Being widefield 35-mm photos taken with a 50-mm camera lens, the slides show the sky without magnification in bright color and in very sharp detail. Nebulae, double star systems, star clusters, and constellation groups show up clearly. Now place the most interesting slide on the stage of a microscope, set the power on 50X, and systematically scan the slide strip by strip. Quickly seen are sky objects magnified at more than the prime focus of a 2000-mm f10 telescope. A search for nonstellar fuzzy objects and faint light specks reveals a blue-green irregular speck that looks interesting. Increase the power to 200x and look again. When 500x is used, a bar-shaped object comes sharply into view. Connect the camera to the microscope adapter, focus the picture, and push the shutter release. After about 30 seconds, the camera meter signals enough exposure, the shutter closes, and the photo is taken.
Welcome to the world of observing and taking pictures through a microscope! It is a world full of startling revelations and a world free of weather problems, insects, light interference, air pollution, and the other frustrations of nighttime viewing. Indeed, this method of recording the sky first photographically and then magnifying certain areas for observation and photography differs dramatically from conventional methods of magnifying first and then observing.
Chance played an important part in my interest in this method. As an artist who was finding conventional painting subject matter tiresome, I became interested in astronomy--a hobby--as a source of new painting material. One thing then led to another, as I turned further to the microscopic field in my search for unique material. The chance viewing of a color astroslide under a microscope led to subsequent experimentation and the techniques outlined below. What follows, however, is a simple introduction to the subject. What clearly lies ahead is the challenge of learning and redefining the use of the microscope for astronomical observation.

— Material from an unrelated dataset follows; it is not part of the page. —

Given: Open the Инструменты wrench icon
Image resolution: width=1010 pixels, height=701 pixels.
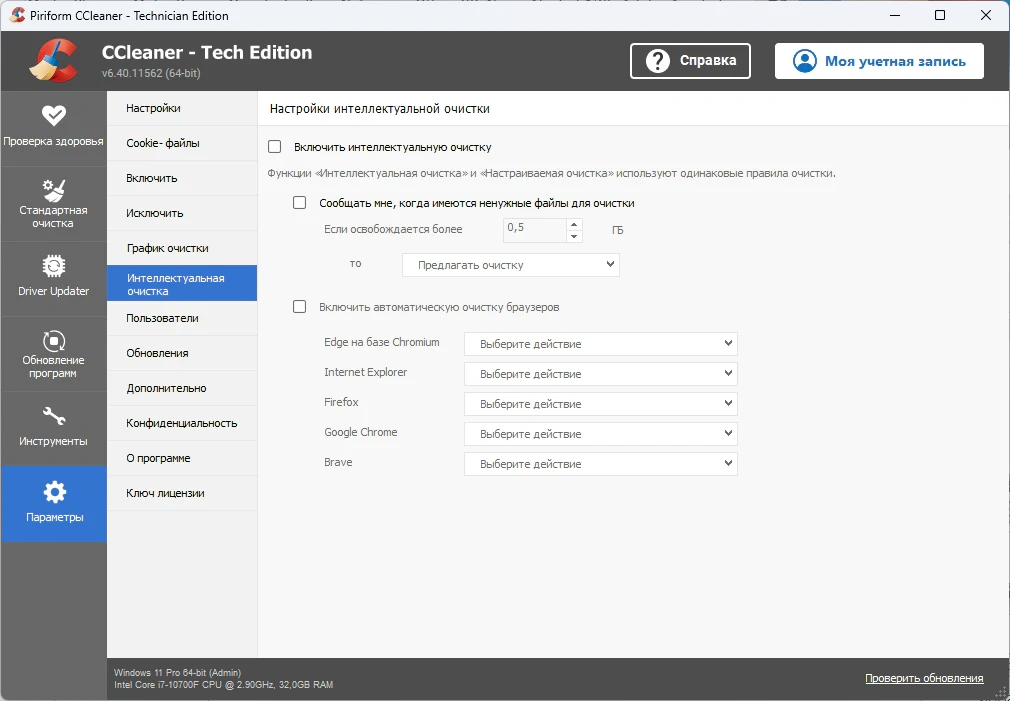Looking at the screenshot, I should (53, 416).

Creating the Original Color Slides
The first part of this process consists of photographing a number of areas of the night sky over the four seasons, especially constellation areas. Required are a 35-mm single lens reflex camera, ASA 400 Ektachrome film (push processed to ASA 800 when developed), filters, and a tracking telescope with accurate setting circles.
After the film is loaded, set the camera on bulb exposure and the aperture on f2, focus on infinity, attach a locking cable release, mount a wide-band light pollution reduction filter of 52mm (Orion Sky-Glow) and a minus-violet filter of 52mm or larger (Lumicon), and a lens shade. Piggy-back mount the camera on a tracking telescope, which has been polar-aligned, and then, using a bright star, set the setting circles and align the camera with the scope. Sight the sky area to be photographed through the camera viewfinder and fine-tune the tracking for accuracy. Then take an 8-minute time exposure, or a 10-minute one if considerable nebulosity is anticipated. Guiding is not necessary.
For photo sessions, an exposure journal should be kept. Record the information for each exposure by number, including the right ascension and declination co-ordinates. Take a number of areas of the sky at each photo session. Some cautions and hints for better pictures are: (1) take areas high in the sky to avoid horizon sky-glow; (2) stick to clear nights with good visibility; (3) achieve a vibration-free exposure; and (4) avoid dew on the lens.
When the film has been processed, examine the slides with an 8x loupe on a light table and enter the data from the log on each slide, especially the area and co-ordinates. If the task has been carried out carefully, the reward will be slides of pinpoint stars in their natural colors, glowing nebulae, a host of double stars, and identifiable Messier and NGC objects. The second part of the process now begins--observation and photography of the widefield color slides.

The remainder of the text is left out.